0

The table in question looks similar to this:

create table metrics_measurement
(
    id                       bigint generated by default as identity
        constraint metrics_measurement_pkey
            primary key,
    measured_at              timestamp with time zone not null,
    measured_value           double precision         not null,
    metric_id                integer                  not null
        constraint metrics_measurement_metric_id_24fcec65_fk_metrics_metric_id
            references metrics_metric
            deferrable initially deferred,
    processed_into_aggregate boolean                  not null,
    created_at               timestamp with time zone not null,
    updated_at               timestamp with time zone not null
);

The query in question is:

SELECT * 
FROM "metrics_measurement" 
WHERE "metrics_measurement"."metric_id" = 6433 
ORDER BY "metrics_measurement"."measured_at" ASC 
LIMIT 1;

What I would expect to happen is Postgres uses the index on metric_id to filter down to the relevant rows and then do a sort on the remainder.
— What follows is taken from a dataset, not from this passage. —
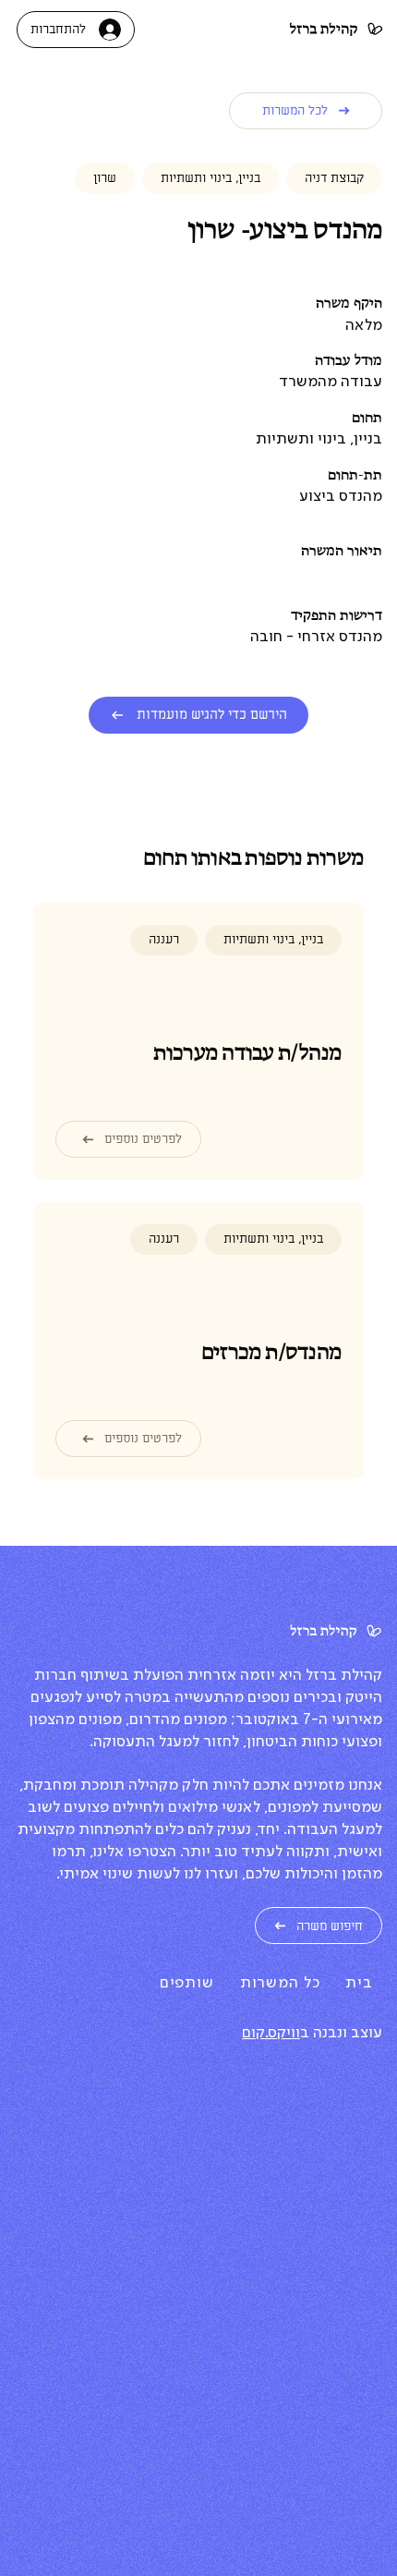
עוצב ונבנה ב (341, 2033)
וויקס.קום (271, 2033)
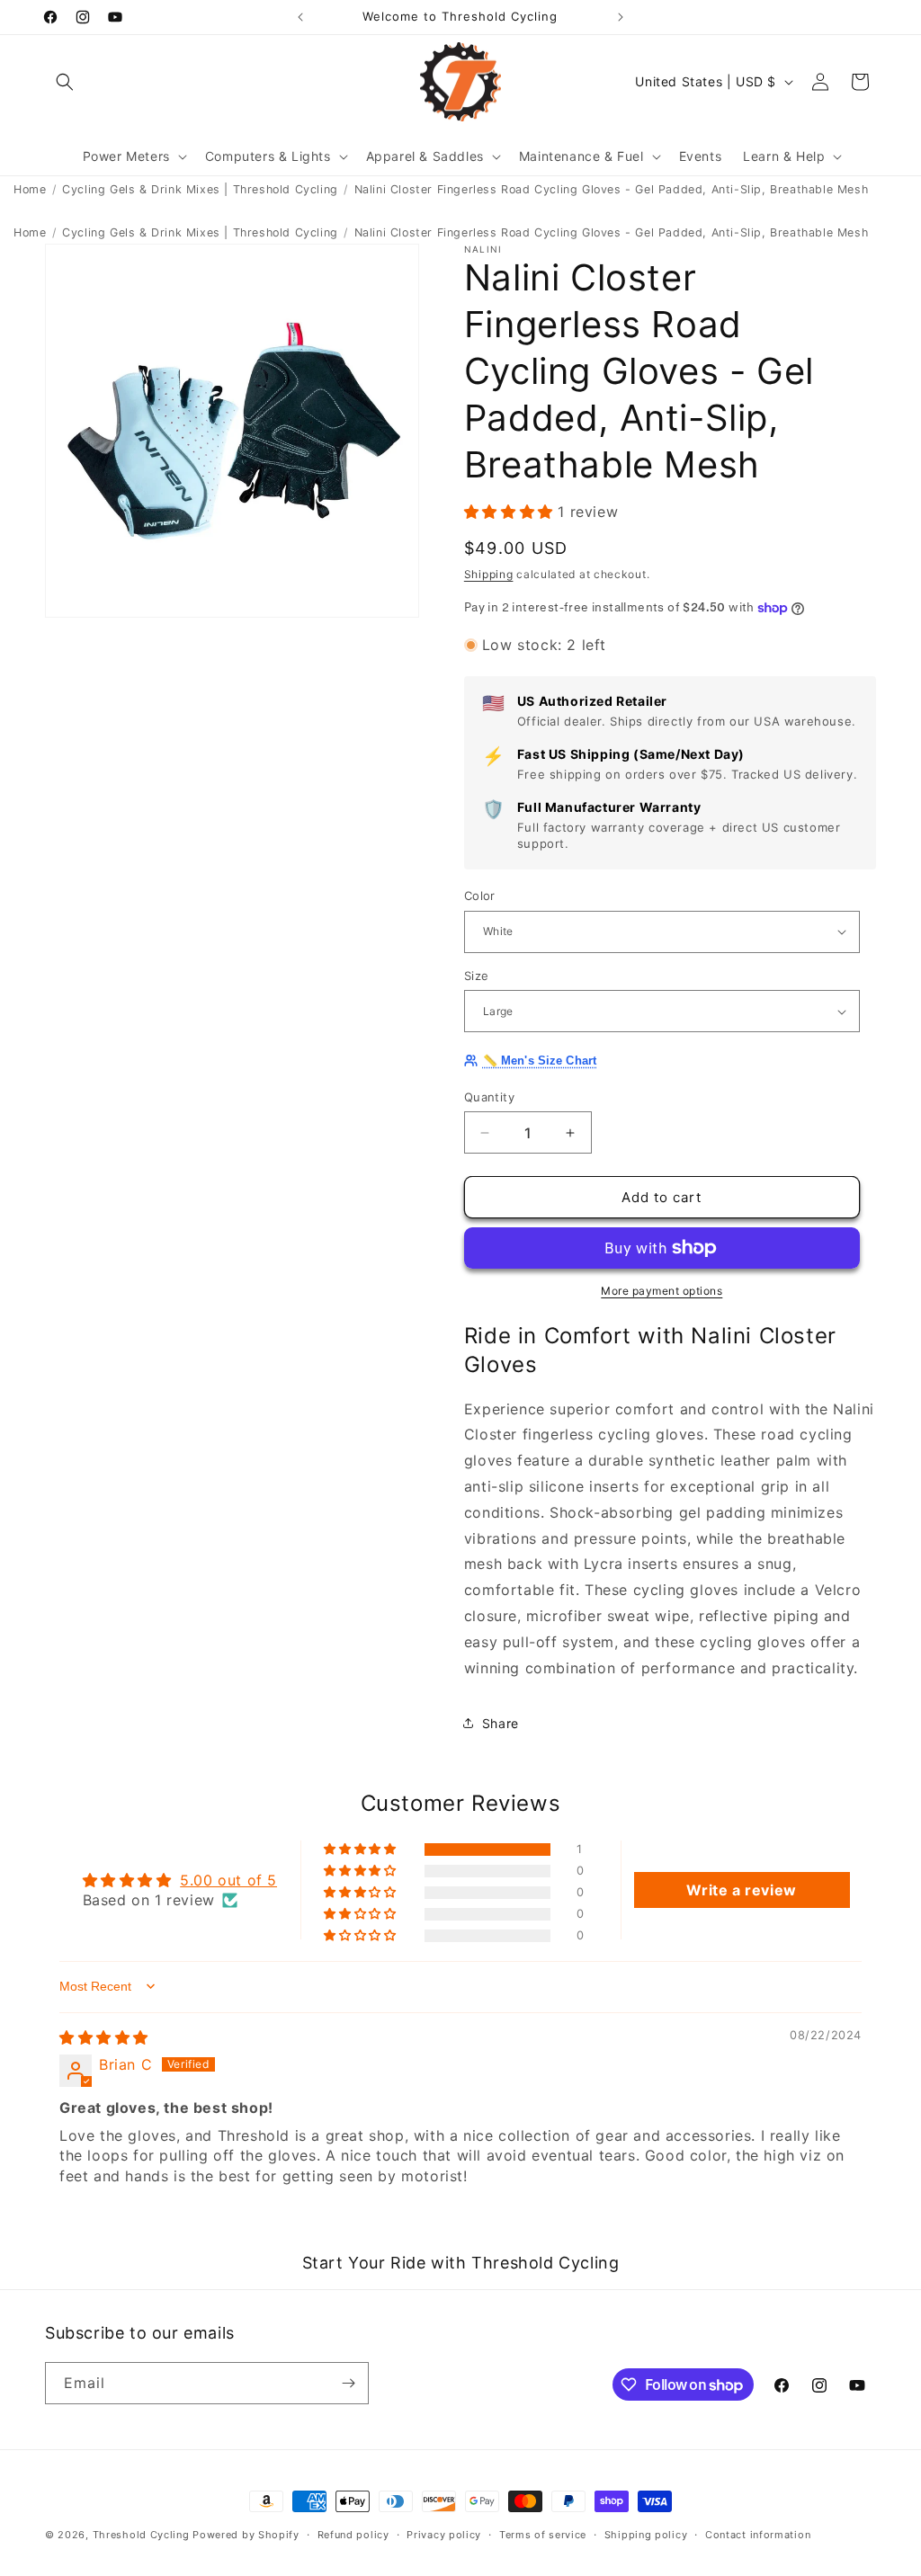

This is what it's actually trying to do:

Limit  (cost=722051.34..722051.46 rows=1 width=45) (actual time=50814.355..50814.446 rows=1 loops=1)
  ->  Gather Merge  (cost=722051.34..770982.43 rows=419380 width=45) (actual time=50814.354..50814.444 rows=1 loops=1)
        Workers Planned: 2
        Workers Launched: 0
        ->  Sort  (cost=721051.32..721575.54 rows=209690 width=45) (actual time=50814.141..50814.141 rows=1 loops=1)
              Sort Key: measured_at
              Sort Method: top-N heapsort  Memory: 25kB
              ->  Parallel Seq Scan on metrics_measurement  (cost=0.00..720002.87 rows=209690 width=45) (actual time=24.851..50765.952 rows=489909 loops=1)
                    Filter: (metric_id = 6433)
                    Rows Removed by Filter: 48938488
Planning Time: 0.140 ms
Execution Time: 50814.467 ms

If I SET enambe_seqscan TO OFF, then it does as expected and is like 2 orders of magnitude faster:

Limit  (cost=723454.64..723454.75 rows=1 width=45) (actual time=494.140..494.773 rows=1 loops=1)
  ->  Gather Merge  (cost=723454.64..772444.06 rows=419880 width=45) (actual time=494.139..494.771 rows=1 loops=1)
        Workers Planned: 2
        Workers Launched: 2
        ->  Sort  (cost=722454.61..722979.46 rows=209940 width=45) (actual time=481.618..481.619 rows=1 loops=3)
              Sort Key: measured_at
              Sort Method: top-N heapsort  Memory: 25kB
              Worker 0:  Sort Method: top-N heapsort  Memory: 25kB
              Worker 1:  Sort Method: top-N heapsort  Memory: 25kB
              ->  Parallel Bitmap Heap Scan on metrics_measurement  (cost=5753.32..721404.91 rows=209940 width=45) (actual time=76.833..467.373 rows=163306 loops=3)
                    Recheck Cond: (metric_id = 6433)
                    Heap Blocks: exact=2308
                    ->  Bitmap Index Scan on metrics_measurement_metric_id_24fcec65  (cost=0.00..5627.35 rows=503855 width=0) (actual time=85.310..85.310 rows=489917 loops=1)
                          Index Cond: (metric_id = 6433)
Planning Time: 0.140 ms
Execution Time: 494.802 ms

I've already attempted ANALYZEing the table and running alter table metrics_measurement alter metric_id set statistics 10000 and then ANALYZEing again and the planner still refuses to use the index available to it. I've tried to look at the metrics and such it uses to see what's wrong but it's a bit out of my knowledge to know what to look for there.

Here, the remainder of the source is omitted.